━━ Material for this task ━━

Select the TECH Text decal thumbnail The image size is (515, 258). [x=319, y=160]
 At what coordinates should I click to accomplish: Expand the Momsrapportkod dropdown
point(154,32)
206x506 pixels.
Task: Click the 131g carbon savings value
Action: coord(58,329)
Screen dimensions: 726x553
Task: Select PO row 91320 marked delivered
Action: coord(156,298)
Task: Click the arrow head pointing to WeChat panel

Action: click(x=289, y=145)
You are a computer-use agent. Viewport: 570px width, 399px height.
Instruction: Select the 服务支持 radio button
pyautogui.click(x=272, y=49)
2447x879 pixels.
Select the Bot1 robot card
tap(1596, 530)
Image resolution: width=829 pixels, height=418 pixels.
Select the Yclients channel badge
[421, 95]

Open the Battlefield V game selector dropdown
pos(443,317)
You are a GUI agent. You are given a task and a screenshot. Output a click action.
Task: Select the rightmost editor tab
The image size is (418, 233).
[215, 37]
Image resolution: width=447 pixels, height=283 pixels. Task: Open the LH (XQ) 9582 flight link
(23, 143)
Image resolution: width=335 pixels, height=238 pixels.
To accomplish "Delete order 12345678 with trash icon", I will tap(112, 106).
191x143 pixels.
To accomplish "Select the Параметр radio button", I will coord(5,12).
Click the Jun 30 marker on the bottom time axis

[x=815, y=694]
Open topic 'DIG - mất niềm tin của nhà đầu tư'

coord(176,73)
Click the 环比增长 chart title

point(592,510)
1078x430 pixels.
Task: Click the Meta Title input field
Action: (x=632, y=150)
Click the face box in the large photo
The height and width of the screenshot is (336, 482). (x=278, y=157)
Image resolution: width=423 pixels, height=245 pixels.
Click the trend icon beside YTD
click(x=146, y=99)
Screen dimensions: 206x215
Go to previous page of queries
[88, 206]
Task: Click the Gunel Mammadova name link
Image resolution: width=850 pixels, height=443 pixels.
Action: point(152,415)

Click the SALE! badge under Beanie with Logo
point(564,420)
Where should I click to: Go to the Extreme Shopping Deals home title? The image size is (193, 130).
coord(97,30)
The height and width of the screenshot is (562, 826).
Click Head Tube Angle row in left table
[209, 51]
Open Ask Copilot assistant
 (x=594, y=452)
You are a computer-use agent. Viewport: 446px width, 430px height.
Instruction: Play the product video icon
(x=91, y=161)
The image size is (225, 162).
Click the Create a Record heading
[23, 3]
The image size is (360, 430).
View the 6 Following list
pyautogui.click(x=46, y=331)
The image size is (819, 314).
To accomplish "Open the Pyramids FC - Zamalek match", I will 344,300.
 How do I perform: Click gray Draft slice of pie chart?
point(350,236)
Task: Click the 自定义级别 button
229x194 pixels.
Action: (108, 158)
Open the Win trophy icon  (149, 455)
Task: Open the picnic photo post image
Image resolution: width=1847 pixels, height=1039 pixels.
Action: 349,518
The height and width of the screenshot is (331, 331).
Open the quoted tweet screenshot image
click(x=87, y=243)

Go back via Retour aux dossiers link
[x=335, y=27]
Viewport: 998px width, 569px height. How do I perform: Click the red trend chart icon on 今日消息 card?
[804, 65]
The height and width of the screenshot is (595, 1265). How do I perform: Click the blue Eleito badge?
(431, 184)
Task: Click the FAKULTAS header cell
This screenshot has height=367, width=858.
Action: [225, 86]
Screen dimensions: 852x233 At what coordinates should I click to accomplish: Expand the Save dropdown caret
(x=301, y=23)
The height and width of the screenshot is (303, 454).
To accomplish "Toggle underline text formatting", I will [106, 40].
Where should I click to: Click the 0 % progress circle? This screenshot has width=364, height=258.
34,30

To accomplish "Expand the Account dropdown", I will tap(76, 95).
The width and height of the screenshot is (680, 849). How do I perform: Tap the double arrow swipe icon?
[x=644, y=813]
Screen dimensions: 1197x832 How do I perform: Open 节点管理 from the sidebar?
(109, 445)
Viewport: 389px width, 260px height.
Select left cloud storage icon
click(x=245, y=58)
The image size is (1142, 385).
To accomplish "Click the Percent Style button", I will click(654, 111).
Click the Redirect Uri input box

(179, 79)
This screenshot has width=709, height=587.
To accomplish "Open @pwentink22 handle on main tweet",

━━━

▸ Task brief
Give an exact copy of every line from the one holding "This screenshot has height=367, width=858." through the end of the records, both included, and no other lines.

▸ Expected answer
This screenshot has height=367, width=858.
Action: [225, 86]
Screen dimensions: 852x233 At what coordinates should I click to accomplish: Expand the Save dropdown caret
(x=301, y=23)
The height and width of the screenshot is (303, 454).
To accomplish "Toggle underline text formatting", I will [106, 40].
Where should I click to: Click the 0 % progress circle? This screenshot has width=364, height=258.
34,30

To accomplish "Expand the Account dropdown", I will tap(76, 95).
The width and height of the screenshot is (680, 849). How do I perform: Tap the double arrow swipe icon?
[x=644, y=813]
Screen dimensions: 1197x832 How do I perform: Open 节点管理 from the sidebar?
(109, 445)
Viewport: 389px width, 260px height.
Select left cloud storage icon
click(x=245, y=58)
The image size is (1142, 385).
To accomplish "Click the Percent Style button", I will click(654, 111).
Click the Redirect Uri input box

(179, 79)
This screenshot has width=709, height=587.
To accomplish "Open @pwentink22 handle on main tweet",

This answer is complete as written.